Siehe http://www.intern.de/news/7166.html

Dietmar Vill


----------



## Aka-Aka (17 Oktober 2005)

http://www.freep.com/money/tech/mwend22_20021122.htm
http://www.freep.com/money/tech/mwend6_20021206.htm
(leider Englisch)


> Internet spammer can't take what he dishes out





> "They've signed me up for every advertising campaign and mailing list there is," he told me. "These people are out of their minds. They're harassing me." That they are. Gleefully. Almost 300 anti-R* posts were made on the Slashdot.org Web site, where the plan was hatched after spam haters posted his address, even an aerial view of his neighborhood.
> "Several tons of snail mail spam every day might just annoy him as much as his spam annoys me," wrote one of the anti-spammers.





> "I'll never quit," said the 57-year-old master of spam. "I like what I do. This is the greatest business in the world."

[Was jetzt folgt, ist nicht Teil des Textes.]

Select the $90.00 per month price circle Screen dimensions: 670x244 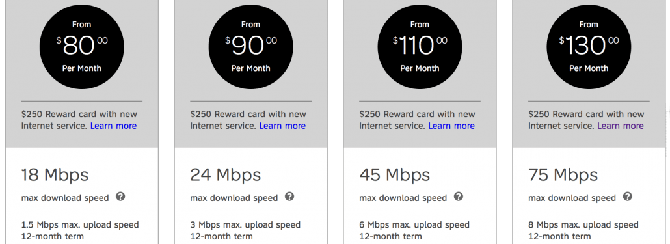(x=251, y=47)
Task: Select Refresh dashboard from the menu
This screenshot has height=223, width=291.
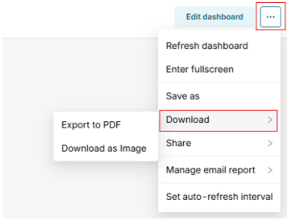Action: click(x=207, y=46)
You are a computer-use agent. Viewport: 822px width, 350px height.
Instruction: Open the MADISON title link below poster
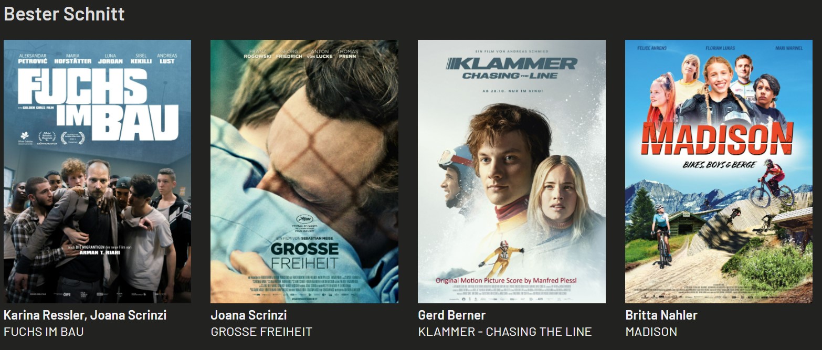[651, 332]
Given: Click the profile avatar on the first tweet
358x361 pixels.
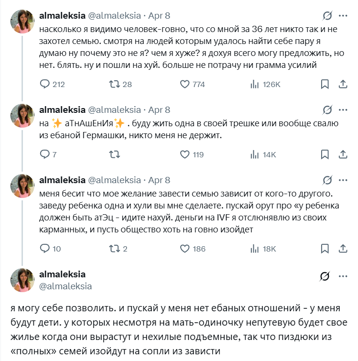Looking at the screenshot, I should tap(22, 22).
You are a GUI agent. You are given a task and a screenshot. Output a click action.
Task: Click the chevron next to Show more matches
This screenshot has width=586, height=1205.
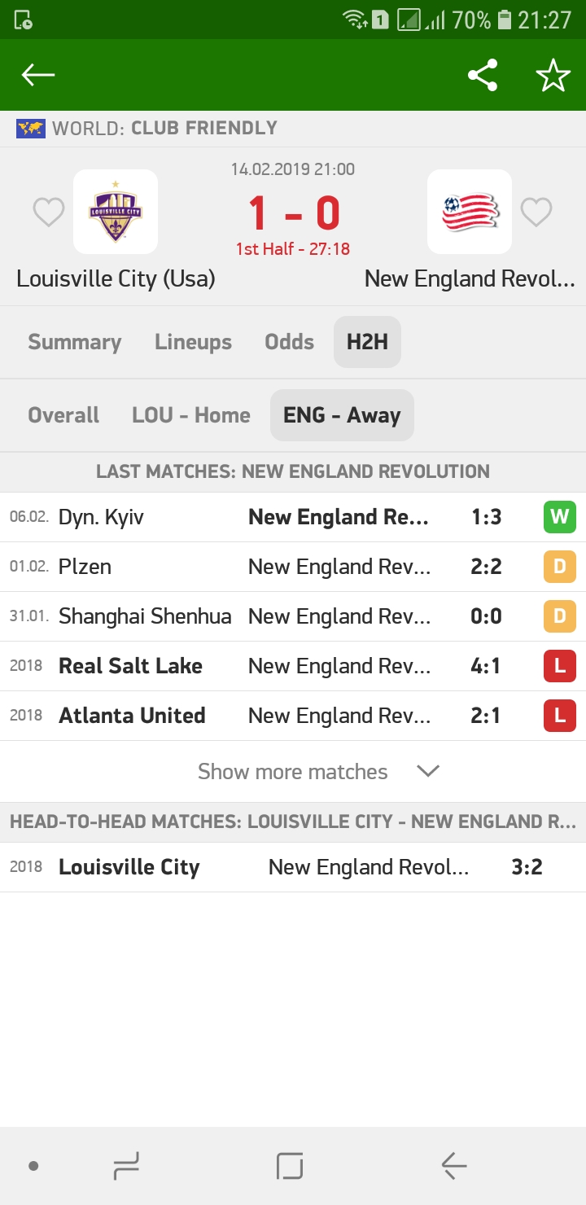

> "It's a perfectly legal business that has allowed anybody to compete with the Fortune 500 companies."



ahja, deutscher Link:
http://www.antispam-ev.de/forum/archive/index.php/t-1227.html


			
				the honourable DocS schrieb:
			
		

> Die Strategie, Spammern den Müll ihrer Kollegen zu fressen zu geben, scheint aufzugehen. A*R* kommt jedenfalls der Spam seiner Kollegen zu den Ohren raus (...) Friss, Spammer, friss





			
				the honourable F* schrieb:
			
		

> Wir kriegen euch alle!



Darauf einen Scotch - 

und den nächsten Hierfür
* 37 Mio $ Zivilstrafe für Spammerkönig Leo K** (oder hab ich das überlesen?)
http://www.ago.state.ma.us/sp.cfm?pageid=986&id=1502


> Attorney General Tom Reilly Shuts down Spam King Leo K*


das war der Anfang:
http://www.heise.de/newsticker/meldung/59514

Ein Vorbild für internationale Kooperation (hierauf den dritten)


----------